Saved entries
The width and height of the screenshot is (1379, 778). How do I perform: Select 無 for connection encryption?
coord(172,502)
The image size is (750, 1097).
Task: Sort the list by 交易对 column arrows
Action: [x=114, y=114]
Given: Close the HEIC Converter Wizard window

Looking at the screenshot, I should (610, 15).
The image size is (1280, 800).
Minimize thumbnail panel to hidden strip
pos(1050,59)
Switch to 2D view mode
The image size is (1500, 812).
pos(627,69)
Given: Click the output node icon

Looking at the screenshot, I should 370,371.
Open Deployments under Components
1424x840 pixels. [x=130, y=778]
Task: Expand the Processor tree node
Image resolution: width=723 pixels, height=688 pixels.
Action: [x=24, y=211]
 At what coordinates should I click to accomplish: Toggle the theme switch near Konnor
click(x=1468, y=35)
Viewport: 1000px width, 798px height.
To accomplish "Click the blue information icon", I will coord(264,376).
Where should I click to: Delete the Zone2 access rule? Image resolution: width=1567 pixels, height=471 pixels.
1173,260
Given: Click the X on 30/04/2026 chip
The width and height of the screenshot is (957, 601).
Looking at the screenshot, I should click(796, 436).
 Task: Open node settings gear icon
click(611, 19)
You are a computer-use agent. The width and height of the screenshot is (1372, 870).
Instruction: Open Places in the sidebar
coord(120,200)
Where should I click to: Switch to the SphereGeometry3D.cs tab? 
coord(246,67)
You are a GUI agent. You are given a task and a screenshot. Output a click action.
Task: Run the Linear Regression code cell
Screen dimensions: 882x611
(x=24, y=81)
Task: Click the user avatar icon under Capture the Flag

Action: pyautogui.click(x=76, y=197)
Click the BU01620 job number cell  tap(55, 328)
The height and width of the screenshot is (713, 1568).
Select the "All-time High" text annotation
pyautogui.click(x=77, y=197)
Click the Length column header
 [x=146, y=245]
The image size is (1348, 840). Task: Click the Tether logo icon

YOUR OBJECTIVE
Restate all of the data above. Match it word for word.

SOLVED PROBLEM
The width and height of the screenshot is (1379, 778). How do I perform: Select 無 for connection encryption?
coord(172,502)
The image size is (750, 1097).
Task: Sort the list by 交易对 column arrows
Action: [x=114, y=114]
Given: Close the HEIC Converter Wizard window

Looking at the screenshot, I should (610, 15).
The image size is (1280, 800).
Minimize thumbnail panel to hidden strip
pos(1050,59)
Switch to 2D view mode
The image size is (1500, 812).
pos(627,69)
Given: Click the output node icon

Looking at the screenshot, I should 370,371.
Open Deployments under Components
1424x840 pixels. [x=130, y=778]
Task: Expand the Processor tree node
Image resolution: width=723 pixels, height=688 pixels.
Action: [x=24, y=211]
 At what coordinates should I click to accomplish: Toggle the theme switch near Konnor
click(x=1468, y=35)
Viewport: 1000px width, 798px height.
To accomplish "Click the blue information icon", I will coord(264,376).
Where should I click to: Delete the Zone2 access rule? Image resolution: width=1567 pixels, height=471 pixels.
1173,260
Given: Click the X on 30/04/2026 chip
The width and height of the screenshot is (957, 601).
Looking at the screenshot, I should click(796, 436).
 Task: Open node settings gear icon
click(611, 19)
You are a computer-use agent. The width and height of the screenshot is (1372, 870).
Instruction: Open Places in the sidebar
coord(120,200)
Where should I click to: Switch to the SphereGeometry3D.cs tab? 
coord(246,67)
You are a GUI agent. You are given a task and a screenshot. Output a click action.
Task: Run the Linear Regression code cell
Screen dimensions: 882x611
(x=24, y=81)
Task: Click the user avatar icon under Capture the Flag

Action: pyautogui.click(x=76, y=197)
Click the BU01620 job number cell  tap(55, 328)
The height and width of the screenshot is (713, 1568).
Select the "All-time High" text annotation
pyautogui.click(x=77, y=197)
Click the Length column header
 [x=146, y=245]
The image size is (1348, 840). Task: Click the Tether logo icon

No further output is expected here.